You are viewing a plain text version of this content. The canonical link for it is here.
Posted to issues@spark.apache.org by "Jesse English (JIRA)" <ji...@apache.org> on 2016/01/19 22:23:39 UTC

[jira] [Created] (SPARK-12911) Cacheing a dataframe causes array comparisons to fail (in filter / where) after 1.6

Jesse English created SPARK-12911:
-------------------------------------

             Summary: Cacheing a dataframe causes array comparisons to fail (in filter / where) after 1.6
                 Key: SPARK-12911
                 URL: https://issues.apache.org/jira/browse/SPARK-12911
             Project: Spark
          Issue Type: Bug
    Affects Versions: 1.6.0
         Environment: OSX 10.11.1, Scala 2.11.7, Spark 1.6.0
            Reporter: Jesse English


When doing a *where* operation on a dataframe and testing for equality on an array type, after 1.6 no valid comparisons are made if the dataframe has been cached.  If it has not been cached, the results are as expected.

This appears to be related to the underlying unsafe array data types.

{code:title=test.scala|borderStyle=solid}
test("test array comparison") {

    val vectors: Vector[Row] =  Vector(
      Row.fromTuple("id_1" -> Array(0L, 2L)),
      Row.fromTuple("id_2" -> Array(0L, 5L)),
      Row.fromTuple("id_3" -> Array(0L, 9L)),
      Row.fromTuple("id_4" -> Array(1L, 0L)),
      Row.fromTuple("id_5" -> Array(1L, 8L)),
      Row.fromTuple("id_6" -> Array(2L, 4L)),
      Row.fromTuple("id_7" -> Array(5L, 6L)),
      Row.fromTuple("id_8" -> Array(6L, 2L)),
      Row.fromTuple("id_9" -> Array(7L, 0L))
    )
    val data: RDD[Row] = sc.parallelize(vectors, 3)

    val schema = StructType(
      StructField("id", StringType, false) ::
        StructField("point", DataTypes.createArrayType(LongType, false), false) ::
        Nil
    )

    val sqlContext = new SQLContext(sc)
    val dataframe = sqlContext.createDataFrame(data, schema)

    val targetPoint:Array[Long] = Array(0L,9L)

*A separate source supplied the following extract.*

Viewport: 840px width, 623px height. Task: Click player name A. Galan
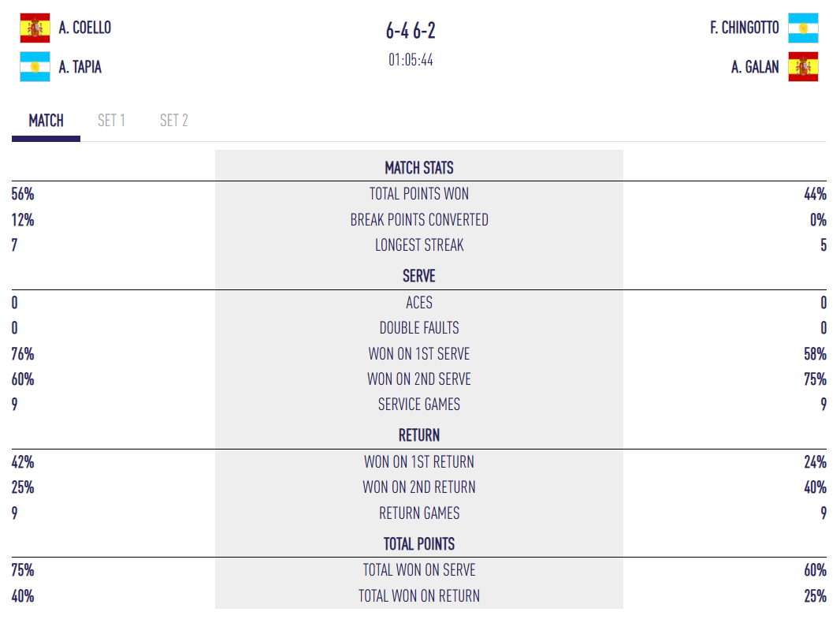pyautogui.click(x=755, y=67)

    //Cacheing is the trigger to cause the error (no cacheing causes no error)
    dataframe.cache()

    //This is the line where it fails
    //java.util.NoSuchElementException: next on empty iterator
    //However we know that there is a valid match
    val targetRow = dataframe.where(dataframe("point") === array(targetPoint.map(value => lit(value)): _*)).first()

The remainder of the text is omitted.